LE MODIFICHE PRIORITARIE che la Cisl chiederà oggi a Giorgia Meloni sono quattro: nessun taglio alla rivalutazione delle pensioni (ora invece previsti già per gli assegni di quattro volte il minimo, pari a circa 1.600 euro netti); aumento della defiscalizzazione al 3% per i redditi fino a 35mila euro (ora è a 20mila euro annui); Opzione donna prorogata senza gli innalzamenti dei requisiti per chi non ha figli; nessuna modifica sui voucher (ora invece raddoppiati sia per importo – da 5 mila a 10 mila – che per aziende che li possono usare – da 5 a 10 dipendenti).

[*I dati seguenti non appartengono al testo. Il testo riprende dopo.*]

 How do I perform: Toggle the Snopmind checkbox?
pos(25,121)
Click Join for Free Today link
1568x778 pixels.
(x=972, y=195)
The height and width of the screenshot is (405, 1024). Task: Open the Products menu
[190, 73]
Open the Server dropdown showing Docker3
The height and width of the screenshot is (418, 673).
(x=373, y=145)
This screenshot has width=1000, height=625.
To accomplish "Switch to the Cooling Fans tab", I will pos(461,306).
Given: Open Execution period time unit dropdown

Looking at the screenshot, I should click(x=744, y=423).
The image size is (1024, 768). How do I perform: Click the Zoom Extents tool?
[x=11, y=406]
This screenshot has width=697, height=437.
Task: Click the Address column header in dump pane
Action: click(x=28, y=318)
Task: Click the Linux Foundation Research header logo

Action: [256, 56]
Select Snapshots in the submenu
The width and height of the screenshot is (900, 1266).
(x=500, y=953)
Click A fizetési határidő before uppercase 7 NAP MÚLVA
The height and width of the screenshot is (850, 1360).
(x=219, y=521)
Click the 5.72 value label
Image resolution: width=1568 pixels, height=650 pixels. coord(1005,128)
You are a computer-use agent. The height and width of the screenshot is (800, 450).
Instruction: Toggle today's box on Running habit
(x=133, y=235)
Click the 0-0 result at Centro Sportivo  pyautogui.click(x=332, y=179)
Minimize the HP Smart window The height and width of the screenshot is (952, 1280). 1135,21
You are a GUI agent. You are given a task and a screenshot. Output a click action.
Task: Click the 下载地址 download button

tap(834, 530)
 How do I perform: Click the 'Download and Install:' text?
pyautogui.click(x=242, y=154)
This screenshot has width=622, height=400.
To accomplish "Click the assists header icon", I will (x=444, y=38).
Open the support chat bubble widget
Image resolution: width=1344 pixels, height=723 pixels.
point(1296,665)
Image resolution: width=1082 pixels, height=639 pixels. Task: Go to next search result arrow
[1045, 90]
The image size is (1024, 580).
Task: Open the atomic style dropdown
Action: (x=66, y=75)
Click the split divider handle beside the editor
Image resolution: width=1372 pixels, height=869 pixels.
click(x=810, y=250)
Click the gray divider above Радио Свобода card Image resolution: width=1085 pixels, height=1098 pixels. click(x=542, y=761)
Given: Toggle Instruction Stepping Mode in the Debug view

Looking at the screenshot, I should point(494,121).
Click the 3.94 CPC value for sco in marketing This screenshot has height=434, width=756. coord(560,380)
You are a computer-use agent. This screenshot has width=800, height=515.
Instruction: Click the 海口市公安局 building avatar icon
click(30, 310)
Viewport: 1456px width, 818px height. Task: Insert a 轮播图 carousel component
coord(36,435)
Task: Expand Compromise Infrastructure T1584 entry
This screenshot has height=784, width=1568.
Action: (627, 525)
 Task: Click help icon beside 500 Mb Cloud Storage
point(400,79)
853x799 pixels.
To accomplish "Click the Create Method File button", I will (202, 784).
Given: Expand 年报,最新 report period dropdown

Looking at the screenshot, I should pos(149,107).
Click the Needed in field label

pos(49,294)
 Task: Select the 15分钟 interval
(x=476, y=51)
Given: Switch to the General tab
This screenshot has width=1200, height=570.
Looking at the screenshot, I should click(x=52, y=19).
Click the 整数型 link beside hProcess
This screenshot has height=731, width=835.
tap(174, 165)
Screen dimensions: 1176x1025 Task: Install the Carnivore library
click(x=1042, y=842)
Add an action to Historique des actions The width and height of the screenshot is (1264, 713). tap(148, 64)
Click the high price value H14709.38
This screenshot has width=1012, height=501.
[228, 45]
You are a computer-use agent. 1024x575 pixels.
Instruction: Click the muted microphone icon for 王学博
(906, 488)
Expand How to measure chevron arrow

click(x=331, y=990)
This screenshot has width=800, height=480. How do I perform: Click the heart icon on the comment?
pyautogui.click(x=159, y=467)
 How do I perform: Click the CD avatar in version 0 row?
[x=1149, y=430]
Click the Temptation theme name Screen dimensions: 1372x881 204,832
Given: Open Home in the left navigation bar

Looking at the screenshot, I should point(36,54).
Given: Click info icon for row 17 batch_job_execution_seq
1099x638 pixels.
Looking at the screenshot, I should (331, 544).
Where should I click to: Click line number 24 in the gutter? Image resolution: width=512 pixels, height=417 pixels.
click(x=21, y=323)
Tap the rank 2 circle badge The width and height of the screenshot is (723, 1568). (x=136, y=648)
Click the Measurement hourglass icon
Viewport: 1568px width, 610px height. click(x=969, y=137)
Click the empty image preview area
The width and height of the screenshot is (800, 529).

Solo su Opzione Donna l’intervento della ministra Marina Calderone ha già portato a modificare il testo iniziale. Per il resto Meloni non potrà accontentare la Cisl. Che dalla prossima settimana incontrerà le forze politiche – inizierà il 14 con la Lega – per cercare sponde parlamentari per le modifiche richieste.

Gli incontri con tutti i gruppi parlamentari li ha invece quasi terminati (mancano solo Italia Viva e +Europa) la Cgil che ieri ha fatto un bilancio: «Le forze di maggioranza si sono dimostrate indisponibili a modifiche sostanziali» di una manovra «inaccettabile» «che destina risorse assolutamente insufficienti per rimediare ai danni che l’inflazione sta infliggendo al mondo del lavoro», su «pensioni, precarietà, lotta all’evasione, politiche industriali, reddito di cittadinanza, welfare e lavoro pubblico si va nella direzione opposta a quella che serve», «queste le ragioni delle manifestazioni e scioperi regionali che, insieme alla Uil, terremo dal 12 al 16», conclude la Cgil.

LA UIL INVECE HA RESO NOTO lo studio che stima la differenza di imposizione fiscale tra autonomi con un fatturato di 85 mila e pensionati e dipendenti con un reddito equivalente nell’800%: fino a 27 mila euro di Irpef in meno. «Una differenza enorme che non trova giustificazione», sottolinea il segretario confederale Domenico Proietti.